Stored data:
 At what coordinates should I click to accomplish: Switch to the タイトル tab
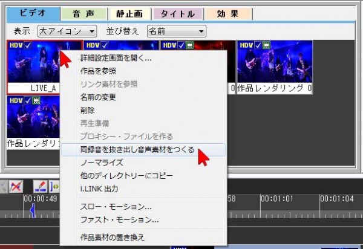178,13
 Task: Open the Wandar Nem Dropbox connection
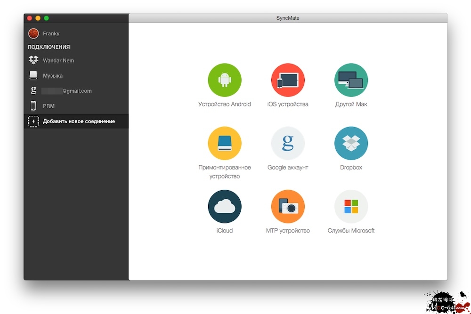[58, 61]
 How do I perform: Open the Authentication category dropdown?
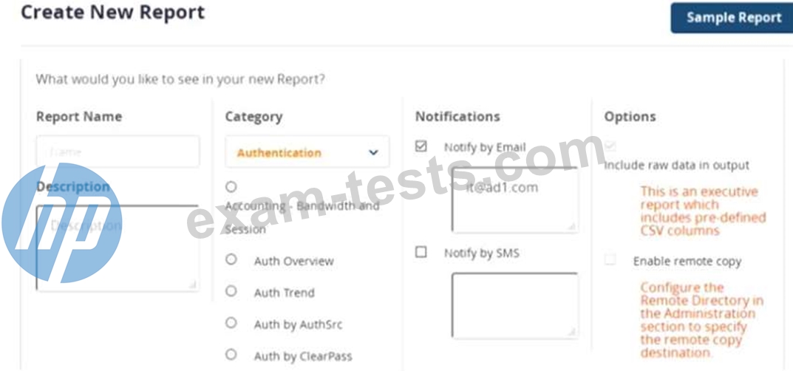(307, 152)
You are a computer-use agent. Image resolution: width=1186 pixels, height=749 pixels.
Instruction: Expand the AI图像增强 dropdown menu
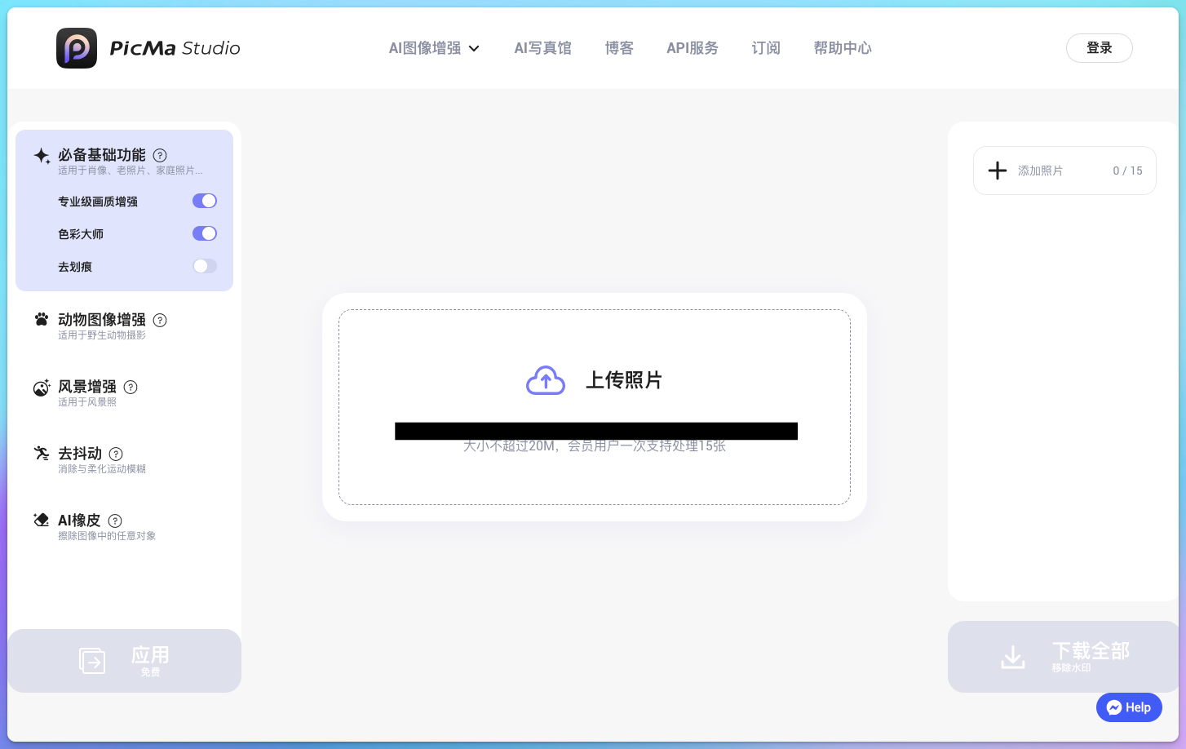pyautogui.click(x=434, y=48)
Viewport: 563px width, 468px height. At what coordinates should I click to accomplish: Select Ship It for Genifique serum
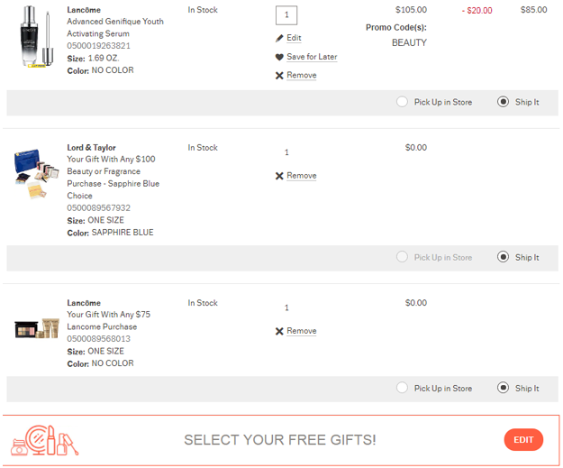504,102
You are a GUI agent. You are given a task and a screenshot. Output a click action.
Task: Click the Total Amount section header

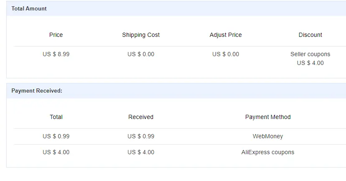coord(29,9)
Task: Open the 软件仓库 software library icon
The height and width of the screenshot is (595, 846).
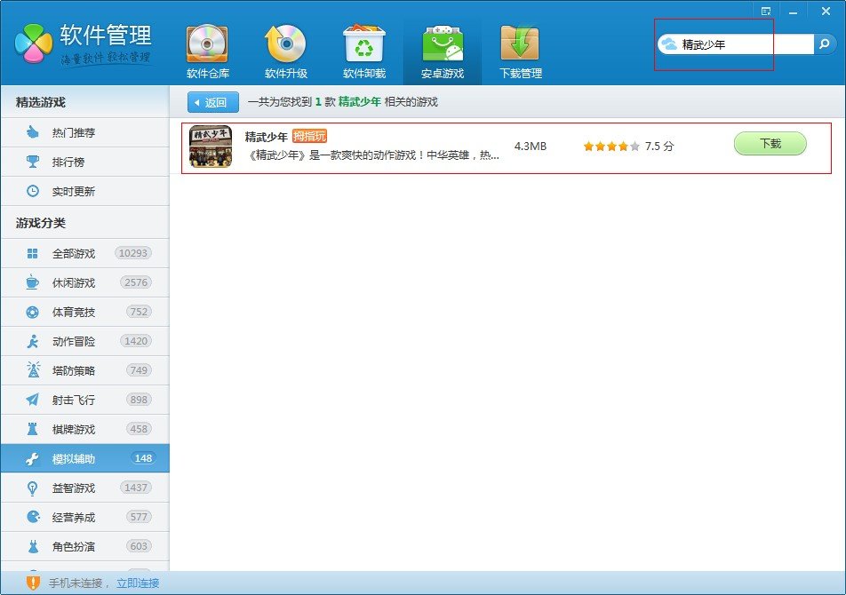Action: coord(207,50)
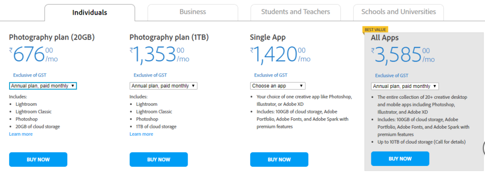The width and height of the screenshot is (485, 173).
Task: Expand billing dropdown for Photography plan (1TB)
Action: (163, 86)
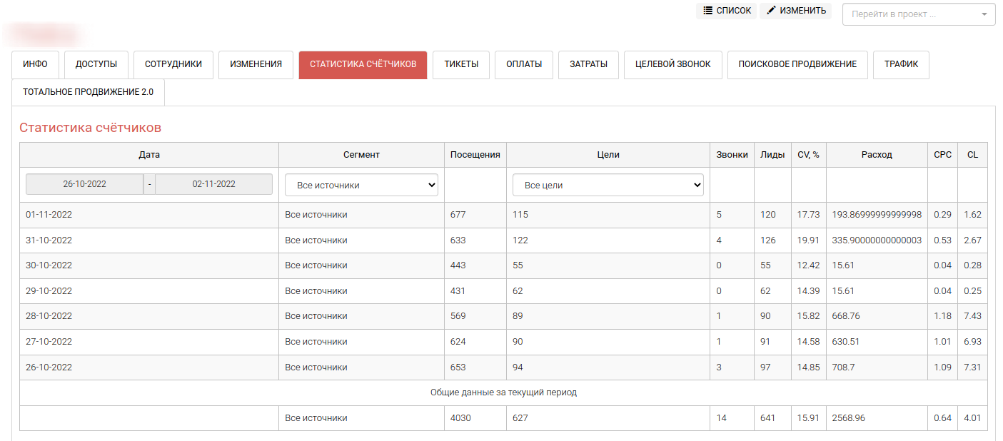Image resolution: width=1003 pixels, height=441 pixels.
Task: Click the list icon on СПИСОК button
Action: pyautogui.click(x=707, y=11)
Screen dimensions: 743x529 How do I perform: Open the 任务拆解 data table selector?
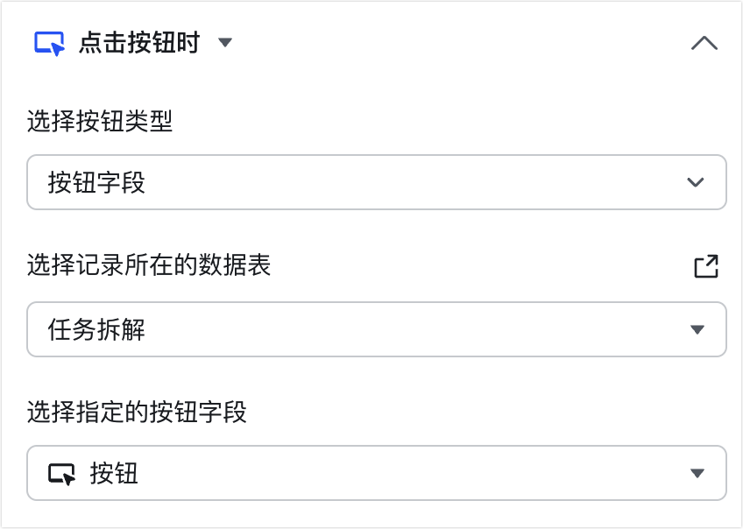377,329
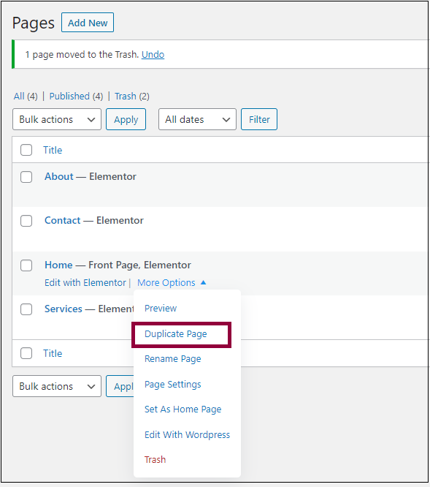Open the bottom Bulk actions dropdown
This screenshot has height=487, width=430.
[x=57, y=386]
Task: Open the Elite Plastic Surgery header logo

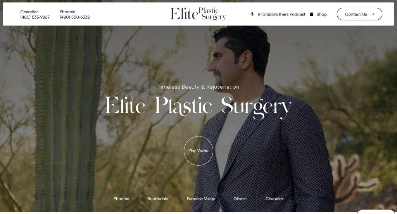Action: [x=198, y=14]
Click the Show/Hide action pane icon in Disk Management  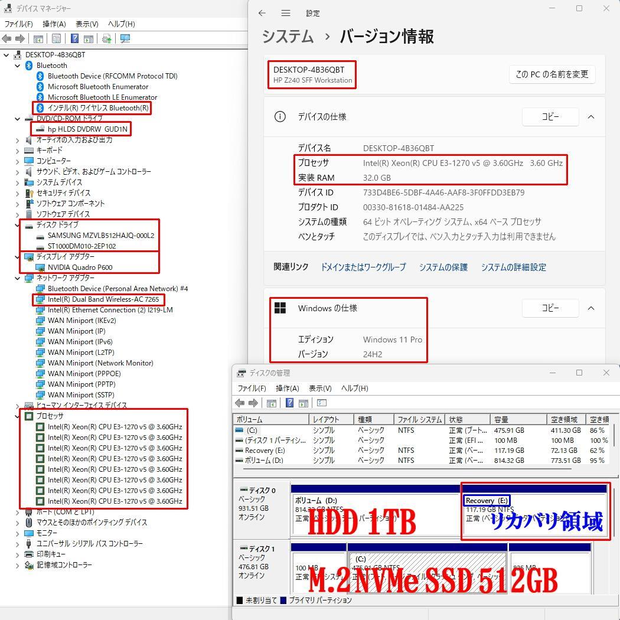pos(304,403)
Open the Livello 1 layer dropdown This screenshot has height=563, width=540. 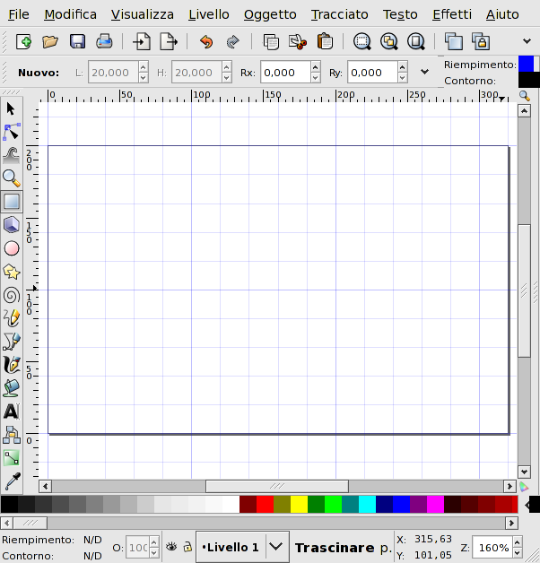coord(277,546)
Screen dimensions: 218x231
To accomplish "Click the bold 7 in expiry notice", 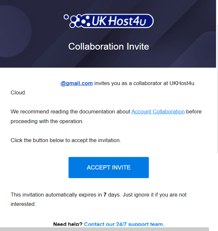I will (x=105, y=195).
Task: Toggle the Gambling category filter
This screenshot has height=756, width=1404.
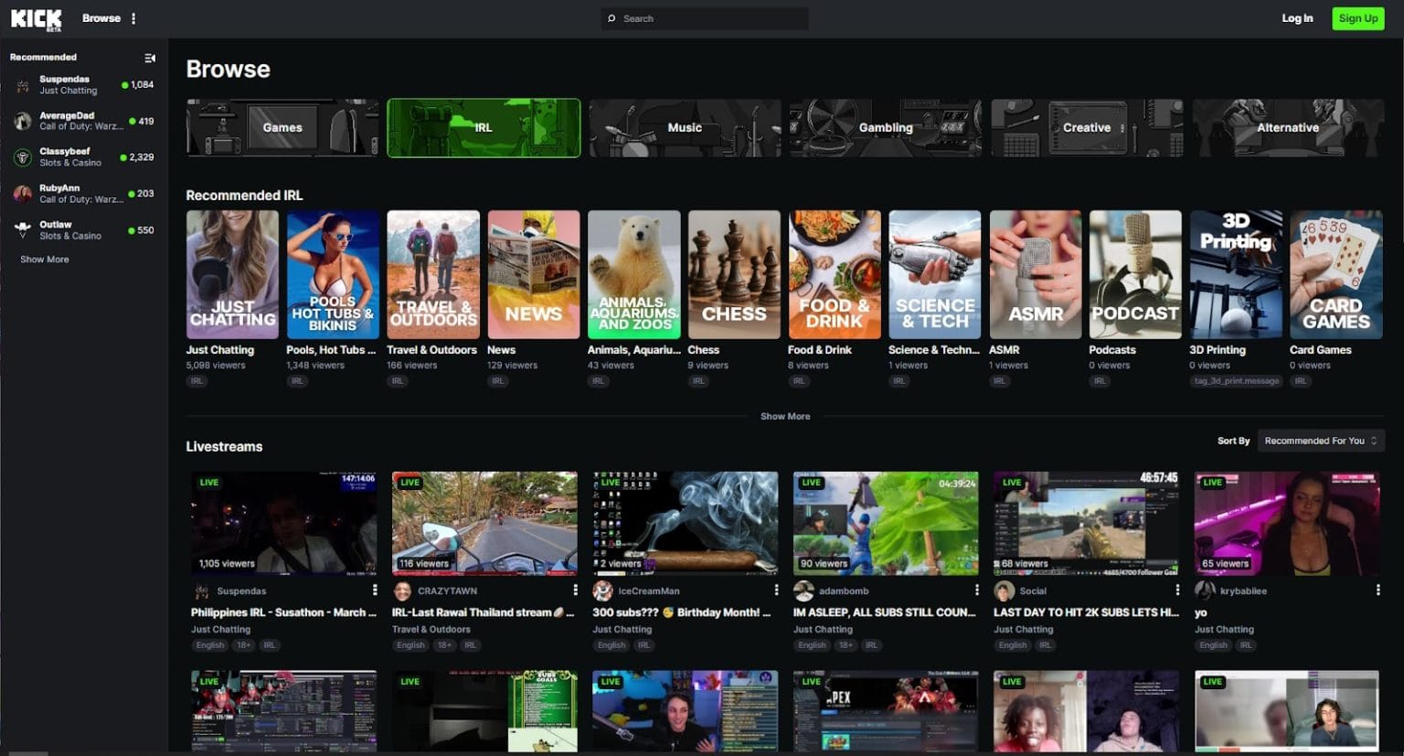Action: click(885, 127)
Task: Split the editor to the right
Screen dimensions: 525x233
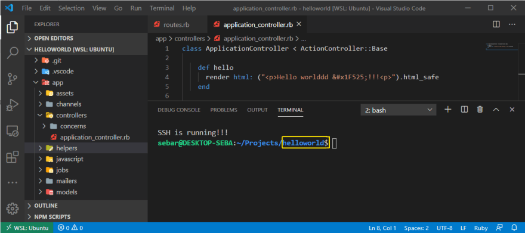Action: [x=496, y=24]
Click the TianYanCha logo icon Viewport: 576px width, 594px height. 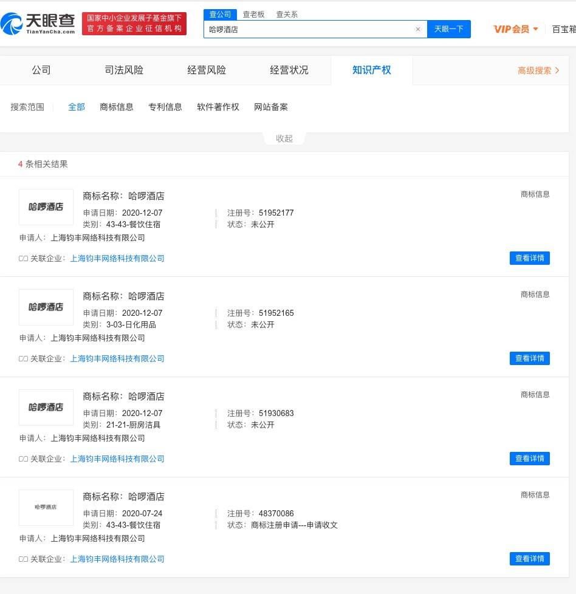[x=12, y=24]
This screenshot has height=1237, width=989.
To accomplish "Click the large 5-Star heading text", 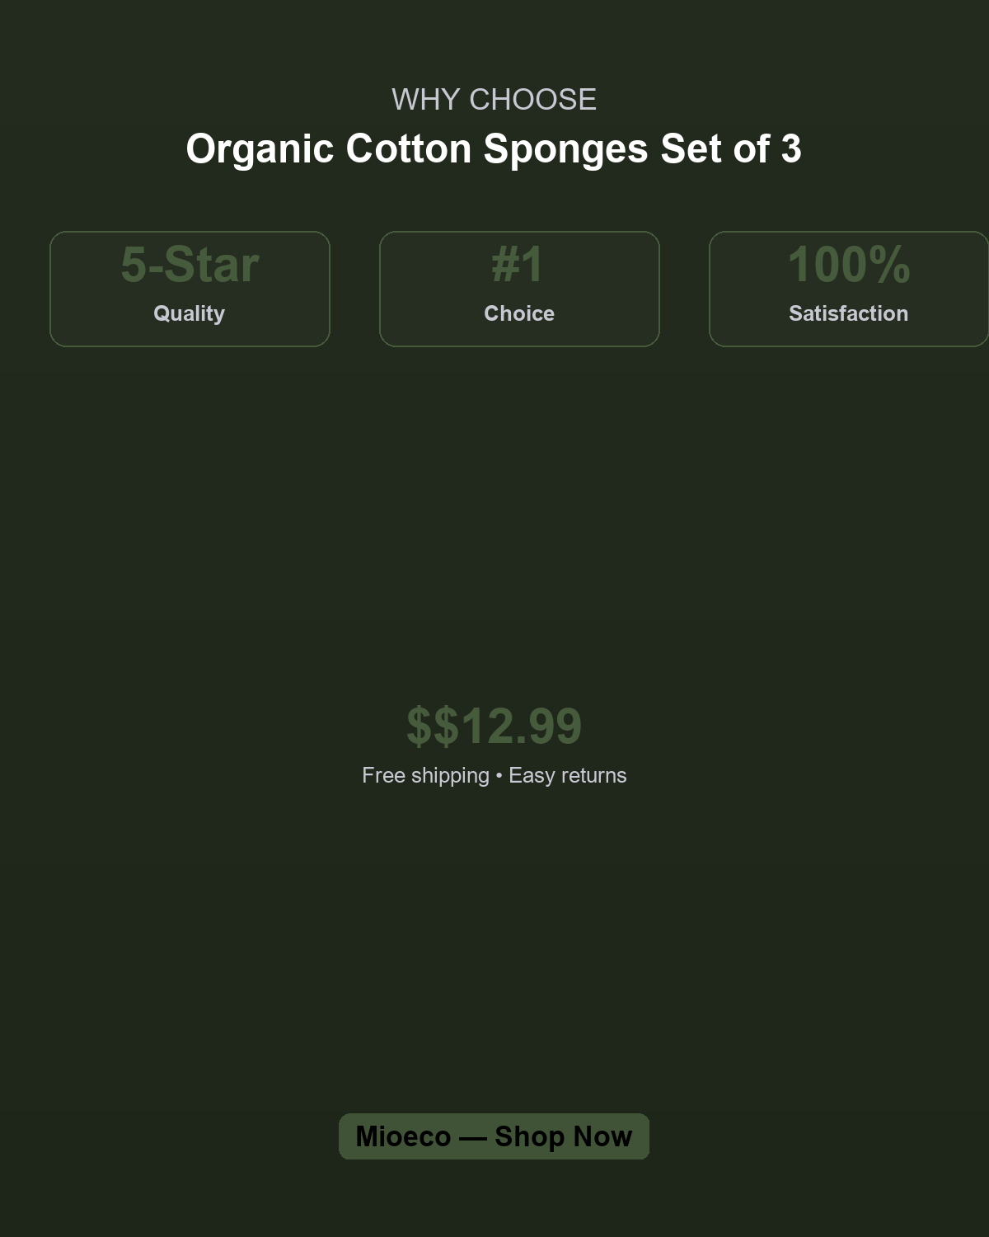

### TASK TO CARRY OUT
Would you transcribe the lines above exactly, going from the line bearing "You are a GUI" through the line bearing "Task: Open the 软件仓库 software library icon", and drop the pictures from the copy?

### REPLY
You are a GUI agent. You are given a task and a screenshot. Output a click action.
Task: Click the Total Amount section header

coord(29,9)
Task: Open the 软件仓库 software library icon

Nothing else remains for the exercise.